What user-facing changes did I ship

verify.py (new) — the single entrypoint: static, load, behavior, all, debug, shell, doctor, each emitting one RESULT: <name>=PASS|FAIL (detail) line and matching exit code.
sandbox.py (new) — single source of .debug/ sandbox truth (tree, live-tree symlink, mod-list.json, generated config.ini, create/server/gui launchers).
control.lua — adds the verification sentinel log("CREATIVE_MOD_CONTROL_OK") (the only runtime change).
debug.sh, rcon.sh, rcon-shell.sh (deleted) — superseded by verify.py's debug/shell modes.
VERIFY.md (new) + skill/doc updates — teach the factorio-mod-dev skill that verify.py is the canonical check.

How I implemented it

Built in five phases, one commit each, cheap layer → expensive layer.

Phase 1 — skeleton, `doctor` + `static` (d5432f1)

verify.py — PEP 723 inline header (stdlib only, run via uv), self-locating paths from Path(__file__), the result(name, ok, detail) contract helper, argparse dispatcher for every subcommand, cmd_doctor (Factorio binary + --version, uv/jq on PATH) and cmd_static (same luacheck/stylua invocations as lint.yml, excluding the gitignored .debug/).

Phase 2 — `load` gate + sentinel + sandbox (e4d2dce)

sandbox.py — bootstrap_sandbox(), run_create() (returns captured log text directly so a stale factorio-current.log can't leak in), start_server() (own session so it can be reaped), start_gui().
control.lua — sentinel at the very bottom, after all requires + event registration.
verify.py cmd_load — run --create, scan the log: ^Error → data/control error; sentinel absent → control stage incomplete; else PASS.

Phase 3 — `behavior` + RCON-as-module + `all` (0b24105)

verify.py cmd_behavior — start the headless server, poll RCON (connect + auth handshake) for the ready signal, run the read-only assertion batch, then SIGTERM→SIGKILL reap the whole process group under a hard watchdog.
rcon.py — imported as a module by verify.py (CLI __main__ kept intact).
verify.py cmd_all — runs all three layers (no short-circuit) and aggregates into one RESULT: all=… line.

Phase 4 — `debug`/`shell` + retire wrappers (d7932f7)

verify.py cmd_shell/cmd_debug — bounded RCON pass-through (one-shot or stdin REPL, auto-/c) and a bounded headless debug session with a --gui manual escape hatch.
Deleted debug.sh / rcon.sh / rcon-shell.sh; .gitignore re-attributes .debug/ and ignores .humanlayer/tasks/ + __pycache__/.

Phase 5 — docs (f8cecee)

New VERIFY.md (canonical reference + replicable install), plus SKILL.md, DEBUGGING.md, and DEBUG.md updated to point at verify.py.

Deviations from the plan

No *plan*.md exists for this task; the planning artifact is the structure outline (04-structure-outline-verification-pipeline.md), whose five phases are all checked off.

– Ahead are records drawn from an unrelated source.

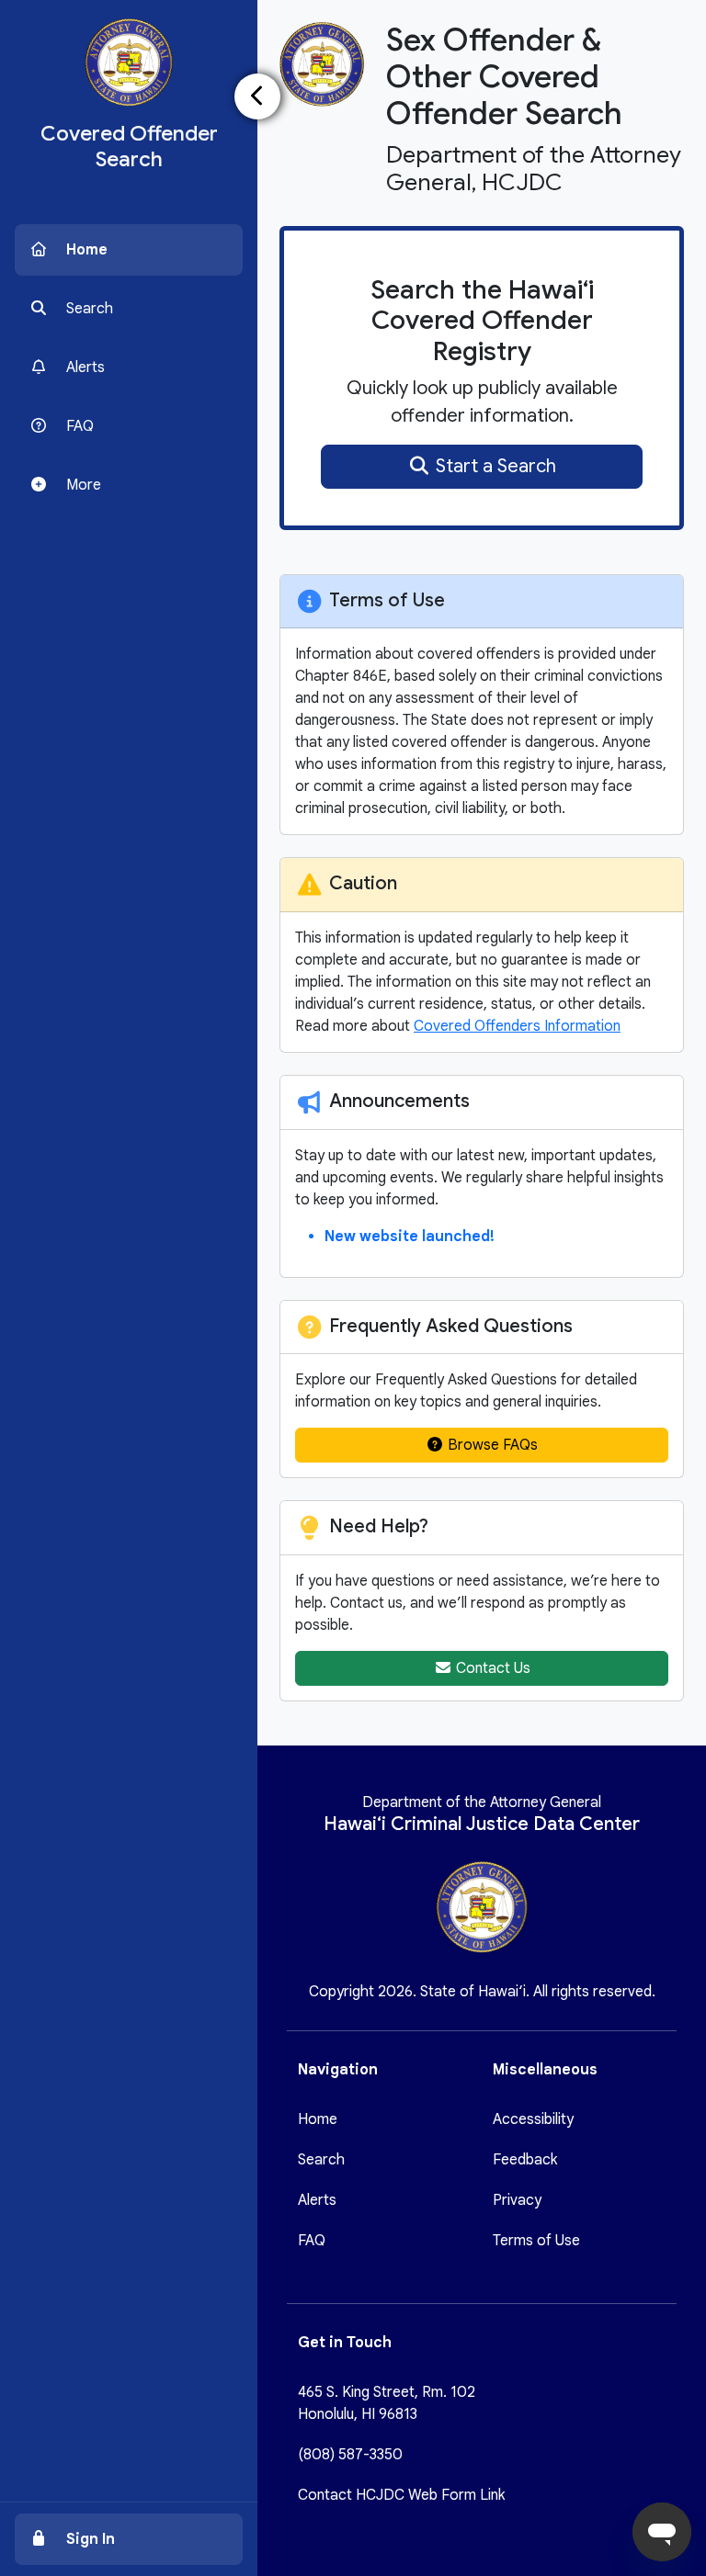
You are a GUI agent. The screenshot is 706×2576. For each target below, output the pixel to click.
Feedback (525, 2160)
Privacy (517, 2200)
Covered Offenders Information (517, 1026)
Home (317, 2119)
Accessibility (533, 2119)
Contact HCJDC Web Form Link (401, 2495)
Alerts (317, 2200)
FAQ (311, 2240)
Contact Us (491, 1668)
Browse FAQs (491, 1445)
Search (321, 2160)
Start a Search (493, 466)
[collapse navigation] (257, 96)
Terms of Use (536, 2240)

Comparing the final code to that outline:

Implemented as planned

All seven subcommands, the RESULT:/exit-code contract, the PEP 723 self-locating tool, the control-stage sentinel, the Python sandbox bootstrap, the RCON-polling ready signal, the all aggregation, the --gui escape hatch, deletion of the three shell wrappers, and the skill/doc updates all match the outline.

Deviations/surprises

behavior assertions drive the mod's remote interface, not storage.creative_mode directly. The outline's snippet read storage.creative_mode over RCON; in practice a bare RCON /c runs in the scenario script context, where that global is the scenario's storage (always nil). The shipped batch calls remote.call("creative-mode", "is_enabled") so the read executes in the mod's context — documented inline at cmd_behavior. Same intent (storage-initialized + default-disabled), corrected mechanism.

Additions not in plan

.gitignore also ignores .humanlayer/tasks/ and __pycache__/ (incidental hygiene for the new Python tooling and cloud artifacts).

Items planned but not implemented

None. Two manual-verification checkboxes in the outline (Phase 1 RESULT: readability, Phase 2 .debug/ layout parity) are left unchecked but the corresponding automated checks pass.

How to verify it

git fetch origin
git worktree add ../creative-mod-verify verification-pipeline
cd ../creative-mod-verify

Manual Testing

uv run verify.py doctor → exits 0, prints the detected Factorio version.
uv run verify.py static → matches a manual luacheck . + stylua --check ..
uv run verify.py load → RESULT: load=PASS, returns control (non-blocking).
uv run verify.py behavior → assert storage_initialized=PASS, no orphaned factorio process after exit (pgrep -af x64/factorio).
uv run verify.py all → combined RESULT: static=PASS load=PASS behavior=PASS all=PASS.
Break a prototype, re-run load → RESULT: load=FAIL (data/control error: …), exit non-zero; revert.

Automated Tests

uv run verify.py all   # static -> load -> behavior, one RESULT line, exit 0/non-zero

Description for the changelog

Add verify.py, a single bounded local verification tool (static/load/behavior/doctor/debug/shell) with a greppable RESULT: contract, replacing the interactive debug.sh/rcon*.sh wrappers.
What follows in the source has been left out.